_SELECTED TEXT_
MEXICO CITY (AP) — A drug cartel bomb attack that allegedly used a fake report of a mass grave to lure police into a deadly trap has had devastating collateral damage: It has led some authorities to abandon the volunteers who search for Mexico’s 110,000 missing people.
Most of the searchers are distraught mothers looking for the bodies of the thousands of victims of kidnapping gangs and drug cartels, who dump their bodies in clandestine graves.
A day after Tuesday’s attack that killed four police officers and two civilians in Jalisco state, Gov. Enrique Alfaro announced that he was temporarily suspending police involvement in such searches as a safety measure, drawing consternation from the volunteer groups, who are known as “collectives.”
Alfaro said an anonymous caller had given a volunteer searcher a tip about a supposed clandestine burial site near a roadway in Tlajomulco, Jalisco. The cartel buried improvised explosive devices, or IEDs, on the road and then detonated them as a police convoy passed. The IEDS were so powerful they destroyed four vehicles, injured 14 people and lefts craters in the road.
It was the latest indignity suffered by mothers who, faced with government inaction and years of uncertainty over what happened to their loved ones, have taken on themselves the grisly task of looking for their remains.
It is dangerous and grueling work. Six volunteer search activists have been killed in Mexico since 2021. The searchers face extreme heat, rough terrain and grisly work as they walk through suspected clandestine burial sites, plunging steel rods into the earth to detect the scent of decaying bodies below.

_SUPPLIED ENTRIES_
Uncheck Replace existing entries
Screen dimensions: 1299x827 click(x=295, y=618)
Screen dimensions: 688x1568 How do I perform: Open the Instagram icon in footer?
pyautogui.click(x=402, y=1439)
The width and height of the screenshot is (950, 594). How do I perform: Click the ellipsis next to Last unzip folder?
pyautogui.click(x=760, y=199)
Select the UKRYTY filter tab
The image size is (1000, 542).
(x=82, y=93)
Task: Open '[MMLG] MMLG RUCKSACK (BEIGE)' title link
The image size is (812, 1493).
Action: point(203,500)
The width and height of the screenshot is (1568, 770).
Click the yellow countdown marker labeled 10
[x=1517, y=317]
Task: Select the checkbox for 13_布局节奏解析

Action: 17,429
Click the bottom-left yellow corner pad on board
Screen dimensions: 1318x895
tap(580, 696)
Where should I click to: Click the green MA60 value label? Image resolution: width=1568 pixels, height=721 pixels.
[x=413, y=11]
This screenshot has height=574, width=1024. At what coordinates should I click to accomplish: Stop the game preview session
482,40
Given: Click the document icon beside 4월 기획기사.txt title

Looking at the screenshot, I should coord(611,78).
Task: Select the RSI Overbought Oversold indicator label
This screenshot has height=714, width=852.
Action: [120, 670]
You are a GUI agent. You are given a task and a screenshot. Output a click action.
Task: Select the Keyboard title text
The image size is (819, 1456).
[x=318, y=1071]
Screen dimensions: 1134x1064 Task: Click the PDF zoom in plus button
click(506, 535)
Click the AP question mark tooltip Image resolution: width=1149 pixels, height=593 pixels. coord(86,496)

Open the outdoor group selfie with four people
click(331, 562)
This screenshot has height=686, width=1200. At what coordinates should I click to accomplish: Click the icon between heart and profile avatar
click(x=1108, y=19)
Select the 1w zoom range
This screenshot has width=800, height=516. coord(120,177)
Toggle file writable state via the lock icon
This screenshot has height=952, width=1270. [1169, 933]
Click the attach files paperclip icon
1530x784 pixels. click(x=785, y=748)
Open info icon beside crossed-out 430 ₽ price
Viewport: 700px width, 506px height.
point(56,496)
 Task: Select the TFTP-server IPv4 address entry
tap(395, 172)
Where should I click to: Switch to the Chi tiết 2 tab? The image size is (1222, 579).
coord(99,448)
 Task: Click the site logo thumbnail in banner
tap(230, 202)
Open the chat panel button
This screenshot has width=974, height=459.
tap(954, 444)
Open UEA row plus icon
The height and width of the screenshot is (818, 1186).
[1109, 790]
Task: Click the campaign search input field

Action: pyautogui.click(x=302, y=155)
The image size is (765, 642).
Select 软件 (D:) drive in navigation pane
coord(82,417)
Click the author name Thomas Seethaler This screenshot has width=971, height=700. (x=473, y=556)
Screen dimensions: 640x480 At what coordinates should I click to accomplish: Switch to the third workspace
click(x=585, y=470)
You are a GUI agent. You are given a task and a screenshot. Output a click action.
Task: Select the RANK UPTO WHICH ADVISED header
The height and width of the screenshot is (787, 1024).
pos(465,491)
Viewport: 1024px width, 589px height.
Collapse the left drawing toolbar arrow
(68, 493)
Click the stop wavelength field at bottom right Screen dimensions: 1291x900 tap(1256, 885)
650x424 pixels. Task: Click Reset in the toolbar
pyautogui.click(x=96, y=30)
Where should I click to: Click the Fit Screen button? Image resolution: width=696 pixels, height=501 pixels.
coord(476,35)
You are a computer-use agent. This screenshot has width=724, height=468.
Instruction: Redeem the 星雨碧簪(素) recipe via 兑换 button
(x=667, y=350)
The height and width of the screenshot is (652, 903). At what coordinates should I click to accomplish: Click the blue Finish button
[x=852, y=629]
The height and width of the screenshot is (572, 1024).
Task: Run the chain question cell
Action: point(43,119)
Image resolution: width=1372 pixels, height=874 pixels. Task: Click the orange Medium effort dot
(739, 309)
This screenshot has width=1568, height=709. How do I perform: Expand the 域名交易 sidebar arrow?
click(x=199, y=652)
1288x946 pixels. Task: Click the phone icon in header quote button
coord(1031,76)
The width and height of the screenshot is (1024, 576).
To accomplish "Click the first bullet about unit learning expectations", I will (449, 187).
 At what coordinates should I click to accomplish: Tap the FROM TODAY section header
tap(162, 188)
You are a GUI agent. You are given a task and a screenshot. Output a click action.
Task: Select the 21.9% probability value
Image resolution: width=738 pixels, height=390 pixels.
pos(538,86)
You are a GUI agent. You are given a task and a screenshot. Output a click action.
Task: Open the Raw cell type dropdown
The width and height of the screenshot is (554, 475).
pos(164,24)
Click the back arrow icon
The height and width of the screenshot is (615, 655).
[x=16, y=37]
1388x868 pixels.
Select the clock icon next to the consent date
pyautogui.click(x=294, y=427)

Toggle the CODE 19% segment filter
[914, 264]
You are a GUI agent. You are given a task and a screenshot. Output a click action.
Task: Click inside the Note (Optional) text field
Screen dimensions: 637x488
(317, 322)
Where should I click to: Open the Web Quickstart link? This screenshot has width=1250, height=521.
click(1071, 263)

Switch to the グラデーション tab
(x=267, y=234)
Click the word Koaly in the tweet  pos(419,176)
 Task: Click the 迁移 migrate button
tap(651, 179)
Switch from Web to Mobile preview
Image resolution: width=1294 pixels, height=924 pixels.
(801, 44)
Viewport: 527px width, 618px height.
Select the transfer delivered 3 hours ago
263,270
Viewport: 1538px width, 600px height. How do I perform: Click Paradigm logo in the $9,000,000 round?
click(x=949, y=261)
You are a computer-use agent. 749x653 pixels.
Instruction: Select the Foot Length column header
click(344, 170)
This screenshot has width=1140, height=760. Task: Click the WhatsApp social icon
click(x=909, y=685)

_WORK REQUIRED_
Retype the passage of the article on the Jalisco cartel bomb attack between "Alfaro said an" and "for their remains.", inclusive. The lines play no part in what comes next.

_SOLUTION TO THIS EXERCISE_
Alfaro said an anonymous caller had given a volunteer searcher a tip about a supposed clandestine burial site near a roadway in Tlajomulco, Jalisco. The cartel buried improvised explosive devices, or IEDs, on the road and then detonated them as a police convoy passed. The IEDS were so powerful they destroyed four vehicles, injured 14 people and lefts craters in the road.
It was the latest indignity suffered by mothers who, faced with government inaction and years of uncertainty over what happened to their loved ones, have taken on themselves the grisly task of looking for their remains.